For those interested in receiving a digital review copy of Twelve for review, the chapbook is now available at Net Galley.
I have no idea what the world is going to looks like a year from now, a month, a week, tomorrow — but I do know this: I have a collection poetry forthcoming. It’s a collection I’m proud of, and I’m elated to be able to share it with the world.
Do you have any victories to share? Any good news big or small? I would love to hear about it and join you in the celebration.
Book of the Month
Set in rural Australia, Sealed by Naomi Booth is a psychological body horror novel. Much of the tension is driven by the anxieties of the main character Alice, who is heavily pregnant and her fears about rumors of a bizarre disease that seals people within their own skins. When her obsession with the disease nearly threatens her government job, Alice and her boyfriend Pete (who I find annoying) travel to the countryside in search of solitude and safety. But Alice still sees signs of the disease all around her and she increasingly questions whether they made the right decision.

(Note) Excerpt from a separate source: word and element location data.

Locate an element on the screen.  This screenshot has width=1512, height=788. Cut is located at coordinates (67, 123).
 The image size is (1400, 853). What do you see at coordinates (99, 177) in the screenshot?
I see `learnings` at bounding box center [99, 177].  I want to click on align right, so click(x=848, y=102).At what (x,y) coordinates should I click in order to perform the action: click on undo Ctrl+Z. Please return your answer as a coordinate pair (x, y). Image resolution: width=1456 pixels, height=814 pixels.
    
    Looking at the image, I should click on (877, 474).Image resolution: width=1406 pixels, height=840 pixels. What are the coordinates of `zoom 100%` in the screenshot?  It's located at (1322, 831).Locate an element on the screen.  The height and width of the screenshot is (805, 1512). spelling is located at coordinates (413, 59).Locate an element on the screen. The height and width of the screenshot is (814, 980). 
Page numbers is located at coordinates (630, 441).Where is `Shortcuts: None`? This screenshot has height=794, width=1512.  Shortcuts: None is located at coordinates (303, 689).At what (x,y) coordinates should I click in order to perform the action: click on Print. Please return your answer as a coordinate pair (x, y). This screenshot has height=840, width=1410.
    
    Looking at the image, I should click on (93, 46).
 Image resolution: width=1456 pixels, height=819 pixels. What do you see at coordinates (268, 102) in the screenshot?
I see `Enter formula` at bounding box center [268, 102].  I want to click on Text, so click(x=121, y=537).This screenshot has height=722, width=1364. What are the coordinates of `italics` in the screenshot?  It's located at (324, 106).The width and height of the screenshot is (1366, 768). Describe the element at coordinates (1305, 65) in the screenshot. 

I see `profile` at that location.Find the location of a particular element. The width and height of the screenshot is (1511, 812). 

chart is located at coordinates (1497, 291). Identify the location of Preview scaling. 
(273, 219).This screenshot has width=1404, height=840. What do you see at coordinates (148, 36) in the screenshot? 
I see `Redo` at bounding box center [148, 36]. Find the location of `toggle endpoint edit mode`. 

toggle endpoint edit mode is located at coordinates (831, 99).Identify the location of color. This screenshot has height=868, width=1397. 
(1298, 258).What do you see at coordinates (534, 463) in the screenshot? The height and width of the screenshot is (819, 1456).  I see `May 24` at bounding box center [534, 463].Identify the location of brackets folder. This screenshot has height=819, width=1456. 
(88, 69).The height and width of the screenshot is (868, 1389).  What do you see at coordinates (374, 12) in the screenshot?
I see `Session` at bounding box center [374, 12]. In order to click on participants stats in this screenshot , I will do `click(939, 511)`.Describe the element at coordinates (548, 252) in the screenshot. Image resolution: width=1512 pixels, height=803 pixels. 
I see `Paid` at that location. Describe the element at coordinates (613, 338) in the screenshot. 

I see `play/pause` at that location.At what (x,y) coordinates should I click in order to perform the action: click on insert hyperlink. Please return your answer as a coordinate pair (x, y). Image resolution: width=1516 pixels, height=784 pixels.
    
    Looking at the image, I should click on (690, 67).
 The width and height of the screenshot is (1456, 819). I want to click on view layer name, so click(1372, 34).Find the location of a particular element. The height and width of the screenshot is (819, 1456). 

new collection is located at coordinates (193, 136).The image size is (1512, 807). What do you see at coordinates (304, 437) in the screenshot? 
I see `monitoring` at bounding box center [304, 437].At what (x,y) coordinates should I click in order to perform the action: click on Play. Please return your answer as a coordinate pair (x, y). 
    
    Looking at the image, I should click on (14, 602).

This book slowly builds uncertainty and tension. The world Alice and Pete inhabits is frightening even without the threat of this new disease, between concerns of poverty, privately controlled social services, and environmental pollution. However, the overshadowing threat of this skin-sealing disease and Alice's distrust what lies beneath the skin of her pregnant belly amps everything up. It's a brilliant novel, and I'll be keeping an eye out for more from Booth.
Check out my Culture Consumption for all the books, movies, TV, games, and podcasts that I've enjoyed in April.
More Good Stuff
New episodes are up at the New Books in Poetry podcast. Despite a number of technical difficulties, I had a delightful conversation with Octavia Cade about her book, Mary Shelley Makes a Monster (Aqueduct Press, 2019).
My co-host Athena Dixon also released a new episode, in which she speaks with Sarah Adleman about her book The Lampblack Blue of Memory: My Mother Echoes (Tolsun Books, 2019).
People are recreating famous paintings, and its impressive and stunning.
Artist Ellen Jewett creates a Menagerie of Animals Covered in Surreal Landscapes of Flora and Fauna.